_Directions_:
Repeat the entries exactly, and do not carry the pictures over.

*** Begin section ***

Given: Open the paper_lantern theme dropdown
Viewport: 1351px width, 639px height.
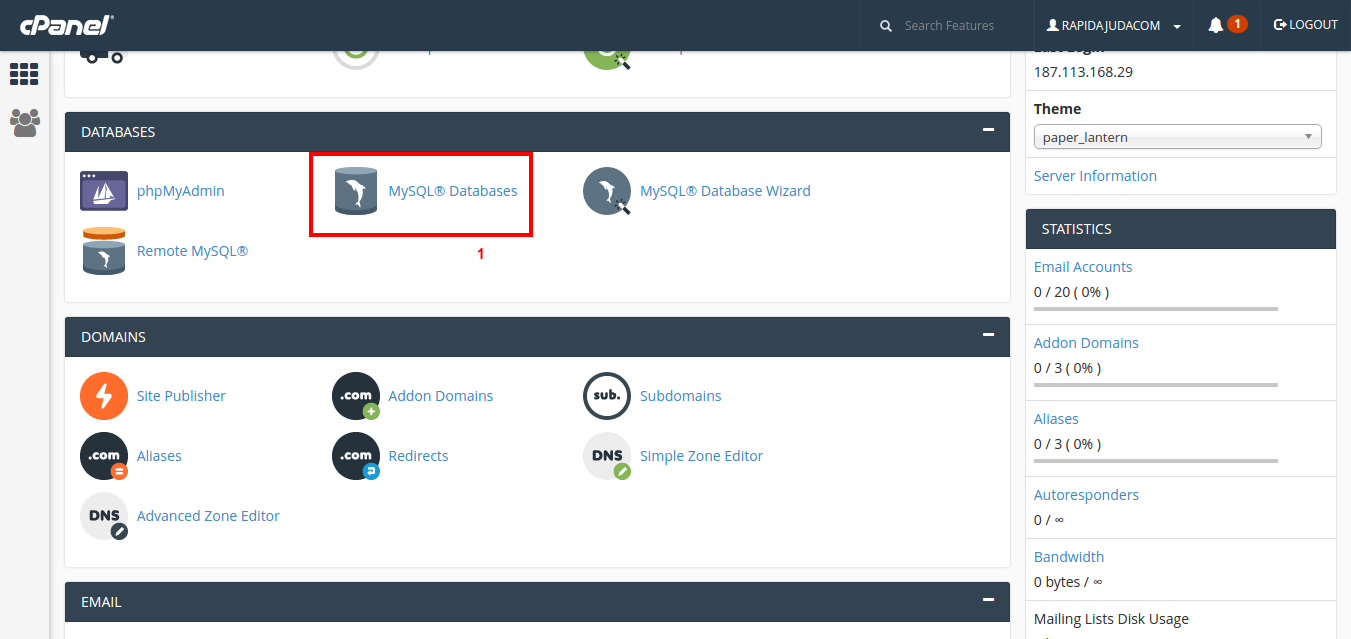Looking at the screenshot, I should [x=1177, y=137].
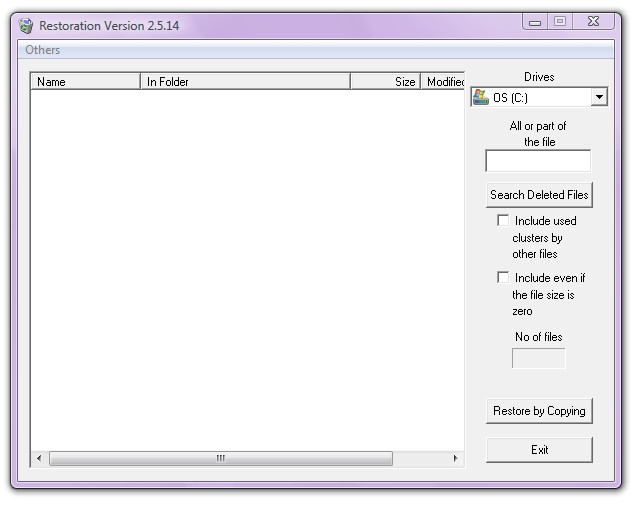
Task: Enable Include used clusters by other files
Action: (x=503, y=221)
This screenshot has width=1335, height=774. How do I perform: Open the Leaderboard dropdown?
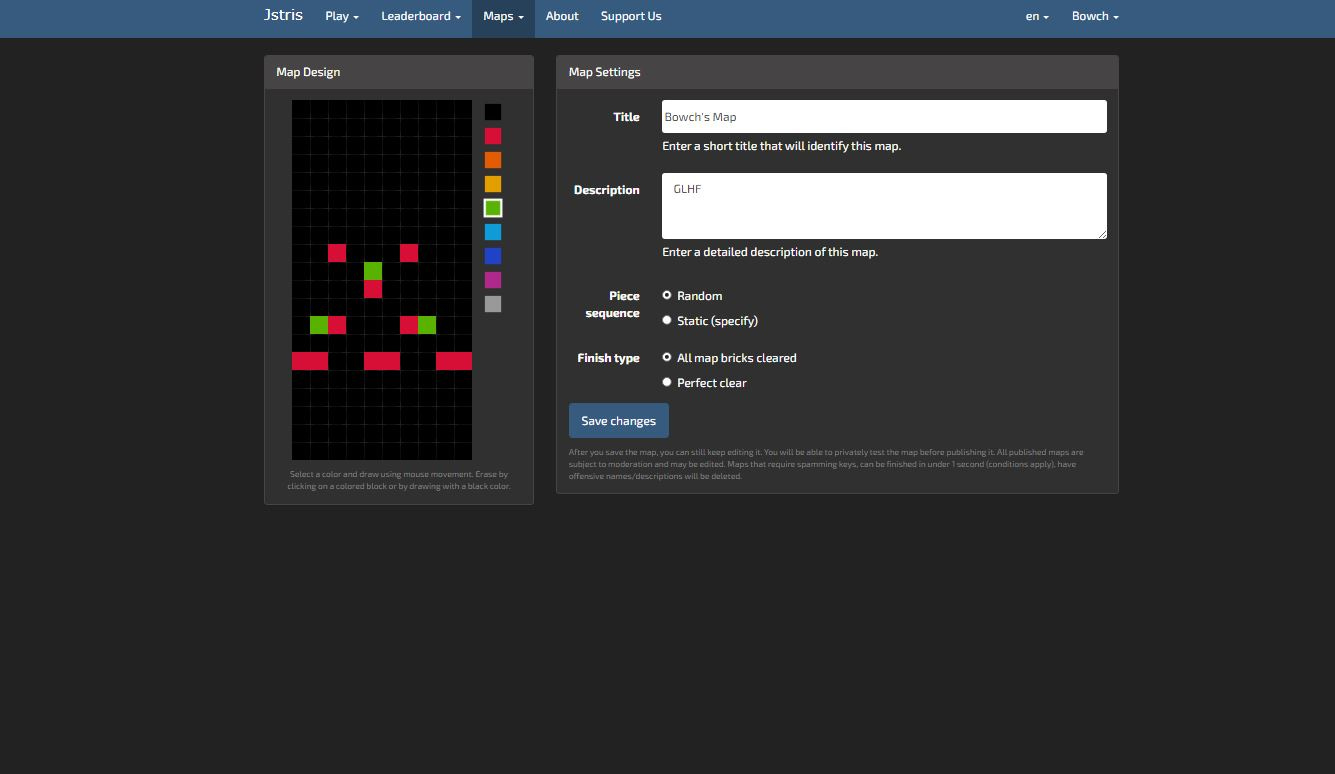(420, 16)
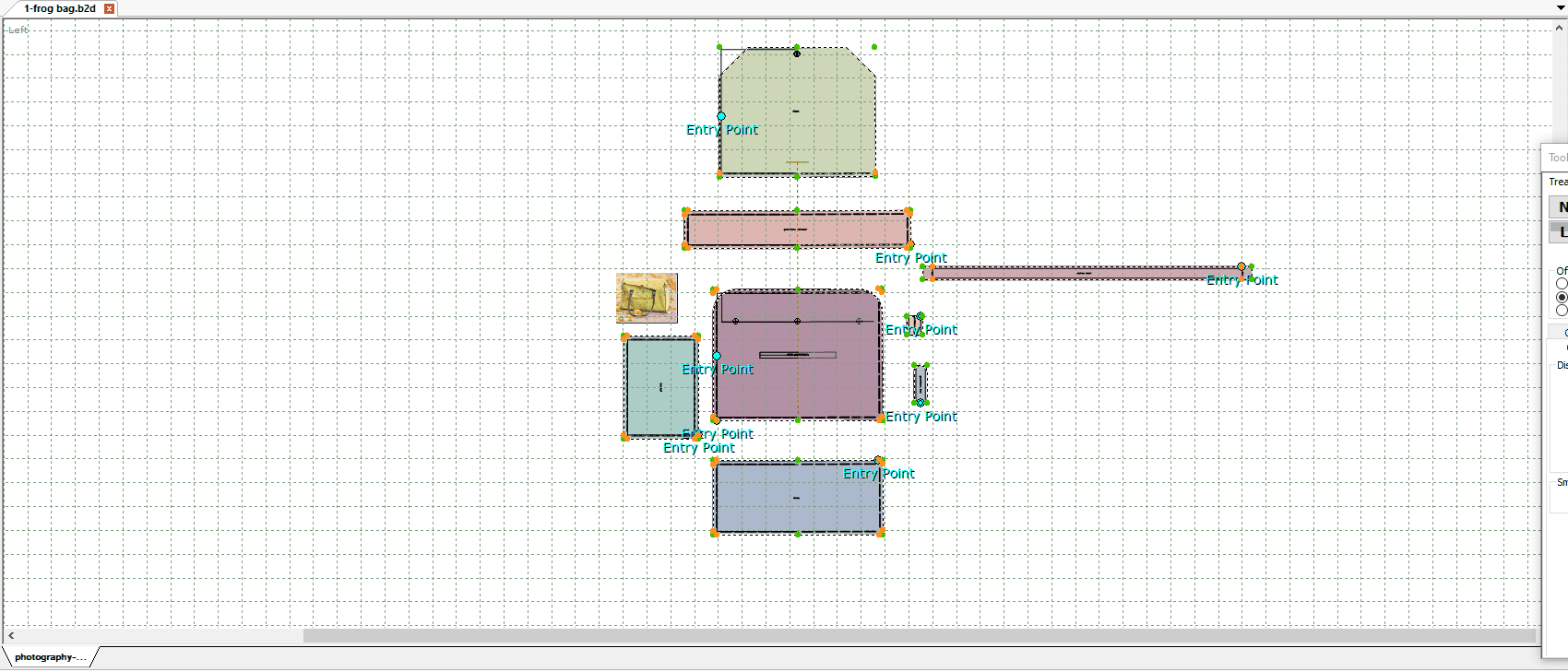Select the middle radio button in side panel
The image size is (1568, 672).
[1562, 298]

*** End section ***

_Result of the task_:
Given: Open the paper_lantern theme dropdown
Viewport: 1351px width, 639px height.
Looking at the screenshot, I should [x=1177, y=137].
Task: Enable Include used clusters by other files
Action: (x=503, y=221)
This screenshot has width=1335, height=774. How do I perform: Open the Leaderboard dropdown?
(420, 16)
Select the middle radio button in side panel
The image size is (1568, 672).
[1562, 298]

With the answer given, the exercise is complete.